Rüsselsheim/Berlin - Der Opel-Betriebsrat hat die mit dem Vorstand ausgehandelte Vereinbarung über Einschnitte beim Personal verteidigt. Beide Seiten hätten sich ausdrücklich dazu bekannt, "alle Maßnahmen auszuschöpfen, um betriebsbedingte Kündigungen zu vermeiden", sagte Gesamtbetriebsratschef Klaus Franz auf einer gemeinsamen Pressekonferenz mit Opel-Chef Hans Demant am Donnerstag in Rüsselsheim.

Die vom Mutterkonzern General Motors (GM) angestrebten 10.000 Stellenstreichungen seien "bereits auf 6.500 durch entsprechende Maßnahmen reduziert" worden, sagte Franz bei der Vorstellung der geplanten Einsparungen. Die Abfindungsprogramme seien "äußerst attraktiv".

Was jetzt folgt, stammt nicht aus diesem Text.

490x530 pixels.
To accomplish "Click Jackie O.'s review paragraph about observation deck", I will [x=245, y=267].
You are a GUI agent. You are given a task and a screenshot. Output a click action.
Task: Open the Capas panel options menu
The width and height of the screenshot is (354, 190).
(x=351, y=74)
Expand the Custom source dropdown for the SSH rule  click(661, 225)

2.500 Altersteilzeitverträge

Opel-Chef Demant hatte zuvor noch die Zahl von bis zu 10.000 Jobstreichungen bekräftigt. Eine Unternehmenssprecherin stellte jedoch klar, dass dem Autobauer bereits 2.500 unterzeichnete Altersteilzeitverträge vorlägen, die in dieser Summe bereits eingerechnet seien.

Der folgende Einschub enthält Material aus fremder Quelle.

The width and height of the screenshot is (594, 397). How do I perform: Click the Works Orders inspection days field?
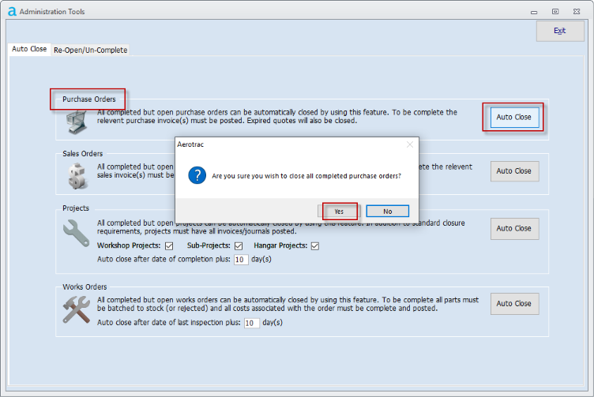click(x=251, y=323)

Rund 1.000 Beschäftigte sollten darüber hinaus in bestehende oder neu zu gründende Joint Ventures wechseln. Demnach müssten rund 6.500 weitere Opel-Mitarbeiter das Unternehmen über Abfindungsregelungen, Transfergesellschaften oder Altersteilzeit verlassen.

Zu den Kosten für das Restrukturierungsprogramm wollte sich die Sprecherin nicht äußern. Vom Betriebsrat war zuvor ein Betrag von einer Milliarde Dollar (752 Mio. Euro) genannt worden, die die Konzernmutter GM in Detroit aufwenden müsse.

"Teillösung"

Der dauerhafte Bestand der vier deutschen Opel-Werke ist mit der "Teillösung", wie Betriebsratschef Franz die Vereinbarung nannte, aber offenbar noch nicht gesichert. Nächstes Ziel des Gesamtbetriebsrates sei es, einen "Zukunftsvertrag mit langfristiger Absicherung der deutschen Opel-Standorte abzuschließen", sagte Franz.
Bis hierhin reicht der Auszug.